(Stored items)

----

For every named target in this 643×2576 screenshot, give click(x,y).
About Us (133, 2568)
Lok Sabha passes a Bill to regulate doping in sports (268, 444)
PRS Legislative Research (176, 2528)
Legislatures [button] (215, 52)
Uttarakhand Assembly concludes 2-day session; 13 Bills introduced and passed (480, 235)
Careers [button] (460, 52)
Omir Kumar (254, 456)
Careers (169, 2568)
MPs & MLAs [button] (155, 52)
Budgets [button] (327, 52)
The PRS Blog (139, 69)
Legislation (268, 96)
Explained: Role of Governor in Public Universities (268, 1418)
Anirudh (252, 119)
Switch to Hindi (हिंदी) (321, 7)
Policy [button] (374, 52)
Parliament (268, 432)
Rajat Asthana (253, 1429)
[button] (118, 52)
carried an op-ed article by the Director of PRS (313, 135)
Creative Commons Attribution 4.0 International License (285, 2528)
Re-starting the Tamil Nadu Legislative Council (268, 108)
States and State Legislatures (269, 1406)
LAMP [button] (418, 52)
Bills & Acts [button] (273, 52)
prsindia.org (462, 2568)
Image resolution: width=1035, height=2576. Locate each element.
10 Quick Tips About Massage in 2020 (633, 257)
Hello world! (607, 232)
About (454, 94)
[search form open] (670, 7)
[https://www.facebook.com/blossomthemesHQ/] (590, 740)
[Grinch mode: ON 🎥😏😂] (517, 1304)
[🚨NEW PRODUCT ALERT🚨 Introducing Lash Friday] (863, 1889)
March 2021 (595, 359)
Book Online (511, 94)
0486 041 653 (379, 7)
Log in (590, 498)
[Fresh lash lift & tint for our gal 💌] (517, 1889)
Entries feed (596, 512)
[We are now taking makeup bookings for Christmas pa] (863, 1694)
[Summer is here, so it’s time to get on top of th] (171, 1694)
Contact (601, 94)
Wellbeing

----

**Task**.
Starting at the line above that contains "Legislatures [button] (215, 52)", write out each line exactly until the line that contains "Policy [button] (374, 52)" has been written, and stop there.

**Solution to the exercise**.
Legislatures [button] (215, 52)
Uttarakhand Assembly concludes 2-day session; 13 Bills introduced and passed (480, 235)
Careers [button] (460, 52)
Omir Kumar (254, 456)
Careers (169, 2568)
MPs & MLAs [button] (155, 52)
Budgets [button] (327, 52)
The PRS Blog (139, 69)
Legislation (268, 96)
Explained: Role of Governor in Public Universities (268, 1418)
Anirudh (252, 119)
Switch to Hindi (हिंदी) (321, 7)
Policy [button] (374, 52)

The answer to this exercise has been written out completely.